Awesome replies guys! You totally reminded me of the Engl Thunder and Marshall JCM900! God I loved those amps! 

If that Thunder came with a built in reverb in a head format, I'd be all over it again! Such a tight and focused tone, just amazing for metal. Those 5881's are a lethal, especially Tung Sol 5881s. But I was never really fond of the shared EQ.


----------



## Vostre Roy (Mar 27, 2012)

robotsatemygma said:


> If that Thunder came with a built in reverb in a head format, I'd be all over it again! Such a tight and focused tone, just amazing for metal. Those 5881's are a lethal, especially Tung Sol 5881s. But I was never really fond of the shared EQ.


 
The shared EQ was also bugging me a lot... I like to have both an eqed clean and lead channel... Still, awesome amp, really. Glad to see some share love for it


----------



## Thep (Mar 27, 2012)

Randall RM100 

Reliability issues aside, they are so fucking beast. Its sad to see that Randall neglected them until the point of no return. Egnater will hopefully bring them back to life.


----------



## Ian Egnater (Mar 27, 2012)

Thep said:


> Randall RM100
> 
> Reliability issues aside, they are so fucking beast. Its sad to see that Randall neglected them until the point of no return. Egnater will hopefully bring them back to life.



We are planning on bringing the modular stuff back to life. No worries there.


----------



## Thep (Mar 27, 2012)

Ian Egnater said:


> We are planning on bringing the modular stuff back to life.

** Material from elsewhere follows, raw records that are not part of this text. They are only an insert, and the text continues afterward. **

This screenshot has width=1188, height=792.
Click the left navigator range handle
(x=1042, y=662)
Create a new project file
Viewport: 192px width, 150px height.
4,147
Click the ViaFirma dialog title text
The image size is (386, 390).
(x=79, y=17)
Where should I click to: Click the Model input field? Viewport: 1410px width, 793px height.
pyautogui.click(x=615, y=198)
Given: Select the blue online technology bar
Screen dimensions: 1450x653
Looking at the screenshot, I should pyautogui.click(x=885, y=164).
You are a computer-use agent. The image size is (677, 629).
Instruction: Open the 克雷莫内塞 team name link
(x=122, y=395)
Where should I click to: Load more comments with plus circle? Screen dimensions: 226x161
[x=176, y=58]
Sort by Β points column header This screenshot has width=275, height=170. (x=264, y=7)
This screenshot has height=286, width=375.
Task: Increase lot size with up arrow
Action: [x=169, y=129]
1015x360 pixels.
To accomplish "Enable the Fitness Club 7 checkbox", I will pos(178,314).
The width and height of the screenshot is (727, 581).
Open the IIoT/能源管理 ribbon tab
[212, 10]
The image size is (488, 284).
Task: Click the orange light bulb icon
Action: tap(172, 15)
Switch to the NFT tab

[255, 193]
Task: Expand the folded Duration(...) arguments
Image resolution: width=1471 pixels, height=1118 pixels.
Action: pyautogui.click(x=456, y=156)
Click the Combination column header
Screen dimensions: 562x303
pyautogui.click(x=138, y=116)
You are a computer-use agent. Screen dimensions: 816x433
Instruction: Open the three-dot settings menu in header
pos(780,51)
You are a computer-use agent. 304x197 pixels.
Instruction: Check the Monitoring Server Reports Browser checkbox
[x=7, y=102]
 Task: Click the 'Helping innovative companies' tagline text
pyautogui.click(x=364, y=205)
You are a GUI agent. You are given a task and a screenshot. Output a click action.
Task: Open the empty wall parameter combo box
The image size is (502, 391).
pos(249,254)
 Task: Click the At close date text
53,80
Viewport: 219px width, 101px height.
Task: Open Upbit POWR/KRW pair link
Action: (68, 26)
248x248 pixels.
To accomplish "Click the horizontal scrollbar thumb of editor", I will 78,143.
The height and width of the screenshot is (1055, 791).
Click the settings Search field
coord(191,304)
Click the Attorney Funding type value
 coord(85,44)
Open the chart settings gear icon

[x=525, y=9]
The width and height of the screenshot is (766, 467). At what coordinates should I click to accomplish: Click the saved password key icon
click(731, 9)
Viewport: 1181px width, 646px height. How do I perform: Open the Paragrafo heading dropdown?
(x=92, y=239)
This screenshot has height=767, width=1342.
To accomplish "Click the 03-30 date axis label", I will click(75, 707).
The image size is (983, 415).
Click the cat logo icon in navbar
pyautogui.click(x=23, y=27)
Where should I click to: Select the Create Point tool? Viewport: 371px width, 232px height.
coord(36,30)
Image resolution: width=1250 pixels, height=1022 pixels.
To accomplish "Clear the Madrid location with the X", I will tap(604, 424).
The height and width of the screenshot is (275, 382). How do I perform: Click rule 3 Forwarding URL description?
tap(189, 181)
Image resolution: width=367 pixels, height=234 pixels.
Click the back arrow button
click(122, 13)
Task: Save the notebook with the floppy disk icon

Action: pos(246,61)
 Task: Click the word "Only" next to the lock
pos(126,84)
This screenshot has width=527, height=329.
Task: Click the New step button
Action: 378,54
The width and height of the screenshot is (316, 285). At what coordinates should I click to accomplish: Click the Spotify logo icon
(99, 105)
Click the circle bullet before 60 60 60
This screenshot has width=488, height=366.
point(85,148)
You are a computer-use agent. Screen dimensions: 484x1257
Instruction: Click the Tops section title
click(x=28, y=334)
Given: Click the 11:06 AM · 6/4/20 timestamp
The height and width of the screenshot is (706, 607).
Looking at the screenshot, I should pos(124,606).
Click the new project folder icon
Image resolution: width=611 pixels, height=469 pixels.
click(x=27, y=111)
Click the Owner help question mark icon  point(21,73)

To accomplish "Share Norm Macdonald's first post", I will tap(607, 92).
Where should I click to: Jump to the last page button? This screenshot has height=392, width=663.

No worries there.



YES!!!!!


----------



## Vostre Roy (Mar 27, 2012)

Thep said:


> Randall RM100
> 
> Reliability issues aside, they are so fucking beast. Its sad to see that Randall neglected them until the point of no return. Egnater will hopefully bring them back to life.


 
Hell yeah, I haven't mentionned this one because... well... I would have named both of my amps lol...



Ian Egnater said:


> We are planning on bringing the modular stuff back to life. No worries there.


----------



## VBCheeseGrater (Mar 27, 2012)

B-52 AT-100. Tons of amp for the price. I picked one up for $500 when they were still out. All tube 3 channel head, 3 rectifier modes, Tight heavy gain on both lead channels (great for a boost channel), nice cleans. I used to get tons of compliments on my tone when i had this amp.


----------



## hmmm_de_hum (Mar 27, 2012)

Rocktron Chameleon pre, stable basis of my tone for the last 6 years or so, absolutely love that preamp.


----------



## USMarine75 (Mar 27, 2012)

vbshredder said:


> B-52 AT-100. Tons of amp for the price. I picked one up for $500 when they were still out. All tube 3 channel head, 3 rectifier modes, Tight heavy gain on both lead channels (great for a boost channel), nice cleans. I used to get tons of compliments on my tone when i had this amp.


 
I thought the same thing. I guess the only issue was in quality control. Seemd to be a very high fail rate on that amp, otherwise it sounded killer for the $$$.


----------



## edsped (Mar 27, 2012)

HeHasTheJazzHands said:


> Lemme add:
> Any Randall head besides the RX series (like getaway said, the V2 and T2 are AMAZING for the price)
> Crate GX130C
> Crate Excallibur series
> ...


Wasn't it the L6 that Ty Tabor used?


----------



## HeHasTheJazzHands (Mar 27, 2012)

edsped said:


> Wasn't it the L6 that Ty Tabor used?



We're both wrong. It was an L5.


----------



## edsped (Mar 27, 2012)

Whoops, I actually knew that but typed L6 instead, haha. I've come very close to snatching up an L5 a few times in the past few years but something would always come up so that I wouldn't have the money for it.


----------



## Scattered Messiah (Mar 27, 2012)

Earforce Amplification (Small German manufacturer, who somehow fails to discover the PR-drum...) - simplistic yet extremely versatile!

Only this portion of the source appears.